How Hardware tells the CPU what to perform


A CPU may be the old woman who lived inside a shoe of computing. This mother did not know what to do because she didn't devise a technique of responding towards the demands of all her kids. She could have borrowed one of two methods from computing: polling and interrupts. With polling, she would have gone from kid to child endlessly, asking if she could do something for them. If one needed some thing, the other kids would require to wait till that job was completed, even if they had an urgent have to use the bathroom. Not really efficient. With interrupts, Mother would go about her work till a kid tugs at her apron, asking for some thing. The interruption gets her immediate attention, at least till 1 more child needs some thing. In computers, as in shoe houses, interrupts are the preferred technique of handling requests from software and hardware.

When you press the A key, an electrical signal travels along a circuit, which serves to identify what crucial you pressed, to the keyboard controller.

The keyboard interrupt arrives on one of 16 interrupt request (IRQ) lines. Seven of the IRQs monitor specific components, such simply because the keyboard controller.

The controller relays a signal to some subsystem called the interrupt controller, which acts as ch ief-of-staff, running interference between the CPU and also the 256 feasible kinds of interrupts that clamor for that CPU's attention. 1 other interrupt circuits keep an eye on the input/output bus, which includes the computer's expansion slots.

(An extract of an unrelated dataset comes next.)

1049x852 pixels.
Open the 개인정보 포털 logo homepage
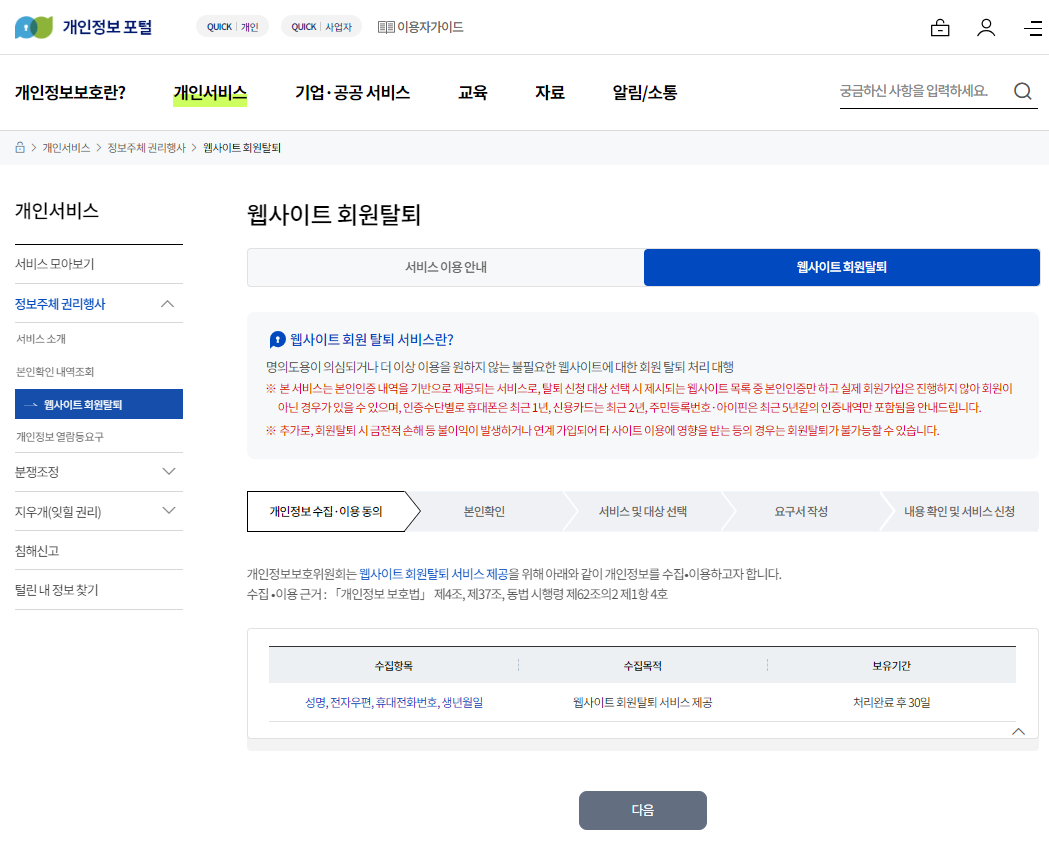coord(78,26)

Much more than one expansion cord on the Peripheral Component Interconnect (PCI) and PCI-Express slots can use the exact same IRQ because the requests are managed through the Plug-and-Play function.

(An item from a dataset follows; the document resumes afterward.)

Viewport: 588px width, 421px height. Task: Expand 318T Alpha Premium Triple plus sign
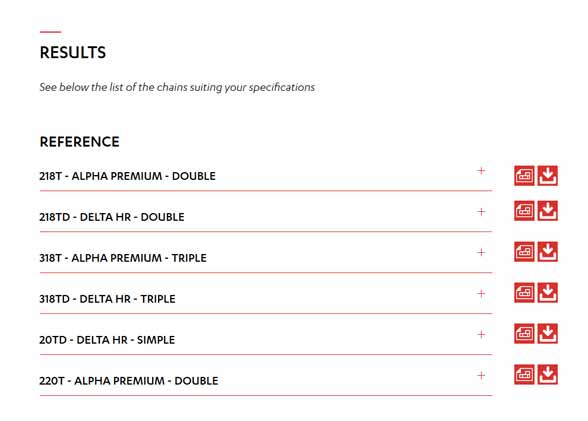481,253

The interrupt controller sends a signal to one of the pins sticking out of the bottom from the CPU called the INTR, used for normal interrupt signals.

(There'S 0150 a pin called NMI, for nonmaskable interrupt. INTRs could be interrupted by other interrupts; NMls, this kind of simply because the one generated by pressing Ctrl+AIt+Del, can't.)

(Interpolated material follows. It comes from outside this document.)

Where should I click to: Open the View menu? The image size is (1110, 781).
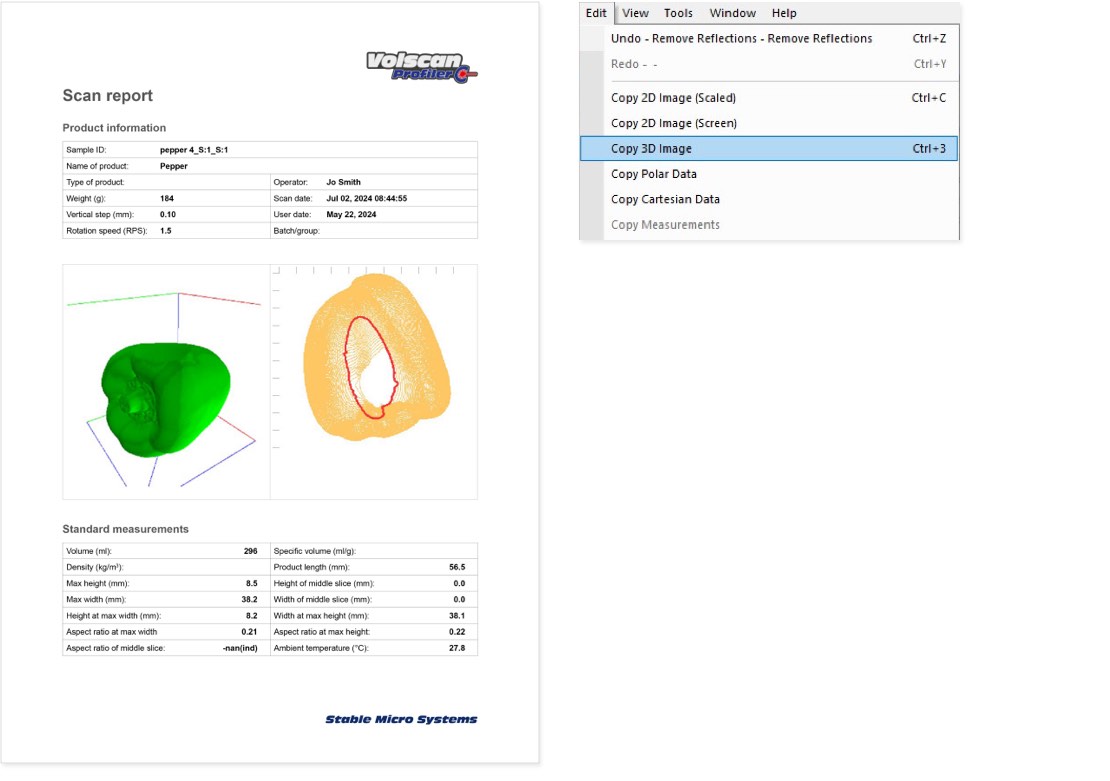click(635, 13)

The CPU puts what ever it was performing on hold. This requires the type of a memory address written to some stack. The tackle is akin to some bookmark, later reminding the CPU exactly where it left away from its previous job.

The CPU checks another pin to discover out what key you pressed. But rather than show the letter for that key on the screen, the CPU checks a section of memory called the interrupt descriptor table (lOT). Particularly, the CPU performs the directions at one of the IDr's locations associated with the A key.

Like the next clue inside a treasure hunt, the directions, called an interrupt service routine (ISR), inform the CPU what to perform when someone presses the A crucial. This allows programmers to replace the normal directions (display an A) with operations peculiar to a program. Inside a game, for instance, pressing the A key could make a character move to the left, W to create the character proceed up, and so on.

When the ISR completes its job, it sends a return from interrupt (RET) instruction towards the CPU. That tells the CPU it's free to return to whatever it was performing before it had been interrupted. The CPU pulls the last memory location it had been working with off the stack and processes the subsequent instructions from that address.